Incomplete Population Health Data Exacerbates Care Disparities

Most health plans are missing key socioeconomic data required to develop meaningful population health management programs for vulnerable patients.

Population health and socioeconomic data

Source: Thinkstock

    
 By Jennifer Bresnick

 

 - Managed care policymakers do not have access to enough clean, complete, and accurate socioeconomic and population health data on the millions of patients depending on public insurance programs for care, according to a new article in Health Affairs.

“To reduce disparities, it is critical to first know where they exist,” said the research team from CMS and NCQA.  “Improving documentation of race, ethnicity, and language needs in managed care plan reporting, regardless of data collection method, and clarifying how high-performing health plans achieve their results, will be important.”

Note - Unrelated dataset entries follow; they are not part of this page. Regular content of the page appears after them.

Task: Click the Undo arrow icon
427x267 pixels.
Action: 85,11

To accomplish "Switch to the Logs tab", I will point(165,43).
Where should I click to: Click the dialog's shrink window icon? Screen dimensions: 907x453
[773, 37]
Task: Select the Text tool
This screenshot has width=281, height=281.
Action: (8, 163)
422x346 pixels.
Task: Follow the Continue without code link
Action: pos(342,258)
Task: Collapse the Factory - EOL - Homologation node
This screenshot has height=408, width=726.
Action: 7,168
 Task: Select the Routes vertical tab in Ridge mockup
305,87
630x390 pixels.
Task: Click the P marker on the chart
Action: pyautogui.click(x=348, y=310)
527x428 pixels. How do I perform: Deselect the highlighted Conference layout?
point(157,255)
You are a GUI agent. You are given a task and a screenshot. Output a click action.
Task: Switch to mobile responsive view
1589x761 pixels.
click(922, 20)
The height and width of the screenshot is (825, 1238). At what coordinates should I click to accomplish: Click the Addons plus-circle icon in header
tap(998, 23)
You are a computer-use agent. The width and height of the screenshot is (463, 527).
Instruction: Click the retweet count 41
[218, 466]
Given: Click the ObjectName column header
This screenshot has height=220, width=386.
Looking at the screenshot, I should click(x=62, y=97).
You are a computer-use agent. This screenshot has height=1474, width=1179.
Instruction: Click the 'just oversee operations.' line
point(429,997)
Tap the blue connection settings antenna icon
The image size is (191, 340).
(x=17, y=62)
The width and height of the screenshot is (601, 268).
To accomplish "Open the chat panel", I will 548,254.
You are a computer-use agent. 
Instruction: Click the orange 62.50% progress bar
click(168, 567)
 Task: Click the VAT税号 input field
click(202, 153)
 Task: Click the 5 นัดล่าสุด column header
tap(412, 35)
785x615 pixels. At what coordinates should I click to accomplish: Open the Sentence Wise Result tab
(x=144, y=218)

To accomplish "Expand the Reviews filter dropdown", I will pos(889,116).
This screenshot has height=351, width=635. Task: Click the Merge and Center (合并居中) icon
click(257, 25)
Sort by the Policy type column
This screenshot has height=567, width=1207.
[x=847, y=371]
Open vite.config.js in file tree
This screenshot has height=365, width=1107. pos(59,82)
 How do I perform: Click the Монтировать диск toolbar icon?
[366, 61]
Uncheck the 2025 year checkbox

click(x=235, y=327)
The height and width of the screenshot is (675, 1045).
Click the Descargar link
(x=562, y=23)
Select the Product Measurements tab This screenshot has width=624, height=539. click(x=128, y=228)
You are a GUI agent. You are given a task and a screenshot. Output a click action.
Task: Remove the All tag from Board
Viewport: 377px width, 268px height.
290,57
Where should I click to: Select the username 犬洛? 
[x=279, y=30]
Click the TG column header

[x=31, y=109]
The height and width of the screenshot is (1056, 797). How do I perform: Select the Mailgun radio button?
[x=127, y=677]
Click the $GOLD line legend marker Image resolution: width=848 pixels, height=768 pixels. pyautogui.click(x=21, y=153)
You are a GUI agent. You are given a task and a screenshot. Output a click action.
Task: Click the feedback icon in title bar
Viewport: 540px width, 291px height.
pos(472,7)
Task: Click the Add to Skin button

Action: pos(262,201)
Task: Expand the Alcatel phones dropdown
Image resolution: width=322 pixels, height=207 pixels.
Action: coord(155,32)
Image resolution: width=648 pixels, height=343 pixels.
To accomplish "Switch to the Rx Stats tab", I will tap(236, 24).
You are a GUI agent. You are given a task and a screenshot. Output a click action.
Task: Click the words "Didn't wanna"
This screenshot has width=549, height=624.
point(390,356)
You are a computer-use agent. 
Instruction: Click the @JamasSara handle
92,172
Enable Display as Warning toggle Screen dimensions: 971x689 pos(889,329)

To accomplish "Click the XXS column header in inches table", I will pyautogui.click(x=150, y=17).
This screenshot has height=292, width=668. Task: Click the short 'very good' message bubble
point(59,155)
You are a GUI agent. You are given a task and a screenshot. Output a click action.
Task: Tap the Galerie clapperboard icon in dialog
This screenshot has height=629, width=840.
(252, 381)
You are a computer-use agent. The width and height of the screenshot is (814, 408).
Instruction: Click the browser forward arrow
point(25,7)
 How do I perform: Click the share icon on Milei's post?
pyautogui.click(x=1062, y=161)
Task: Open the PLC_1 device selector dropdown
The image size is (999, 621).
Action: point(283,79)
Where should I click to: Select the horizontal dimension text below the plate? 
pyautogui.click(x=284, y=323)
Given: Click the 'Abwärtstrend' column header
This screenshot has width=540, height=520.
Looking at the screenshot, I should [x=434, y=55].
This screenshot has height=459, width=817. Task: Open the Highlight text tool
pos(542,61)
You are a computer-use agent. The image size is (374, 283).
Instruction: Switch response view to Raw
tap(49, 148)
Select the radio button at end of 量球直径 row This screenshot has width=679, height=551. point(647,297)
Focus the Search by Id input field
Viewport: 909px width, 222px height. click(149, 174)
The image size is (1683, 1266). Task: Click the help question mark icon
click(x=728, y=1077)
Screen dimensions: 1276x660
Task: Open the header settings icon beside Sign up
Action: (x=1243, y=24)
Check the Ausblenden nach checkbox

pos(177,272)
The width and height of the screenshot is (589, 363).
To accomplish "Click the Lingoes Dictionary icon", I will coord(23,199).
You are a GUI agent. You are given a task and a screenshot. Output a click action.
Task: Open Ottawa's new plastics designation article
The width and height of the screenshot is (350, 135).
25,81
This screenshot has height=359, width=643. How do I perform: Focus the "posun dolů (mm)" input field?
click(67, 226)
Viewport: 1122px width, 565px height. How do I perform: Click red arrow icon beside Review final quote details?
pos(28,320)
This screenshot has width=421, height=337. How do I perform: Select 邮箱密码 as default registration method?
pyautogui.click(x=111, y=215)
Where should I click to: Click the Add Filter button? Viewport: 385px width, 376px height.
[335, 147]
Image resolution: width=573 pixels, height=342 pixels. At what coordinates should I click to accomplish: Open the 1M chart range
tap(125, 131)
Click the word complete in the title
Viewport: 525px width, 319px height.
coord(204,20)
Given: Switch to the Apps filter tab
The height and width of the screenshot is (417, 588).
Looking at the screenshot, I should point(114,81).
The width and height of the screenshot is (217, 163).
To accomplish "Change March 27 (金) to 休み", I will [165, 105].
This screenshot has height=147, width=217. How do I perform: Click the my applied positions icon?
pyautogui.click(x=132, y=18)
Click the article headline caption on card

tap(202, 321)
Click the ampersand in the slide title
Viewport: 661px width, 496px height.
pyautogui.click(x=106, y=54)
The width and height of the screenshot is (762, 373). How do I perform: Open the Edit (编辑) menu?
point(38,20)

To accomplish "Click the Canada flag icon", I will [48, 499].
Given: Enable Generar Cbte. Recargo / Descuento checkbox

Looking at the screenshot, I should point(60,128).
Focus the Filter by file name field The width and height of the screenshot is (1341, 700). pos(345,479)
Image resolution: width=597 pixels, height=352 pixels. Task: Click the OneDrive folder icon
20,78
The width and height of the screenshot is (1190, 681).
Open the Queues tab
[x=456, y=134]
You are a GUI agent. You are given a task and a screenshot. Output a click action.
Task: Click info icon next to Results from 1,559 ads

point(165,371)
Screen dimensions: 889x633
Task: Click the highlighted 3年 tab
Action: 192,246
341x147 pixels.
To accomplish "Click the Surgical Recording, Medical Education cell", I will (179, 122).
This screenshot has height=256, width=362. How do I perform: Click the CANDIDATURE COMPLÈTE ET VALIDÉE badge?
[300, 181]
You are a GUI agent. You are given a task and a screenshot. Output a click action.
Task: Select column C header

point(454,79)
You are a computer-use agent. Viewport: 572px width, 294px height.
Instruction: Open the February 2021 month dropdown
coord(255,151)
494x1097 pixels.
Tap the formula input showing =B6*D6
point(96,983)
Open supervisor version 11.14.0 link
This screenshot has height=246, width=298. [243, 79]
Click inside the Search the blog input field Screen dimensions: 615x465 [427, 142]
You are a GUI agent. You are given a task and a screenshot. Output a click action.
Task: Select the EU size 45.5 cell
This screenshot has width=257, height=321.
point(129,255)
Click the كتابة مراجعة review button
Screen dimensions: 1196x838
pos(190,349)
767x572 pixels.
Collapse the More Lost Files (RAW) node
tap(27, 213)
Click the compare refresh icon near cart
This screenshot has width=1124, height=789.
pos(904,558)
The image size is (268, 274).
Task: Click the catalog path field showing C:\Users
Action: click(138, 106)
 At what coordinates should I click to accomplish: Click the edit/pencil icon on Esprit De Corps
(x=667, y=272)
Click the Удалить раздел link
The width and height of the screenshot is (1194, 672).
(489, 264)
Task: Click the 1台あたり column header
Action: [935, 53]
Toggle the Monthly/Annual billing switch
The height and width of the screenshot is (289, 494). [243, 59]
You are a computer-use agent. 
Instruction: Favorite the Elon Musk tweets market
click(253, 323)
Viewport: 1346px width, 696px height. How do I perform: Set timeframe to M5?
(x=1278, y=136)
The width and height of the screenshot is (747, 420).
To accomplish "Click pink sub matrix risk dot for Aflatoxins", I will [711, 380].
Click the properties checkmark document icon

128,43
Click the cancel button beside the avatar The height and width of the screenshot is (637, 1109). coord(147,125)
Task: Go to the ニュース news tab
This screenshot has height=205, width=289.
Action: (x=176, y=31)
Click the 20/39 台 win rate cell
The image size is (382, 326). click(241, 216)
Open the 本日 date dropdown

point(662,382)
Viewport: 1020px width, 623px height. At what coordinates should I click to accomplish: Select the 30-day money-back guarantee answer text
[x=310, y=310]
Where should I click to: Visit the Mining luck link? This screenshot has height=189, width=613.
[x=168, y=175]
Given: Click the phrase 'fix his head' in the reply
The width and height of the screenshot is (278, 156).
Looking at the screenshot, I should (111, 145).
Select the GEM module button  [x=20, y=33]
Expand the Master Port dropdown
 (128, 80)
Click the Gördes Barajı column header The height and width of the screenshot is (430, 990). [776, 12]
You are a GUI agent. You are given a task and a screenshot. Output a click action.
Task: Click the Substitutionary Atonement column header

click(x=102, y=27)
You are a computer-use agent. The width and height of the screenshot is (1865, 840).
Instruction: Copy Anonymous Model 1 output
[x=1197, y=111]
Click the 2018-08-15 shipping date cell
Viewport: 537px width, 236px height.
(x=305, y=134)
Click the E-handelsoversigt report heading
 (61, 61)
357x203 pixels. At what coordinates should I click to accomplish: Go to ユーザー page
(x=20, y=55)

Plans collect this data, among other information, through the Healthcare Effectiveness Data and Information Set (HEDIS).  Yet the majority of insurers are missing critical data on huge swathes of the patient population.

Health plans are particularly deficient in collecting information on race, ethnicity, and patient language needs, with commercial entities being among the worst offenders. 

Between 2012 and 2015, more than 80 percent of commercial plans were missing at least half of their HEDIS data about ethnicity, primary spoken language, and primary written language for their beneficiaries.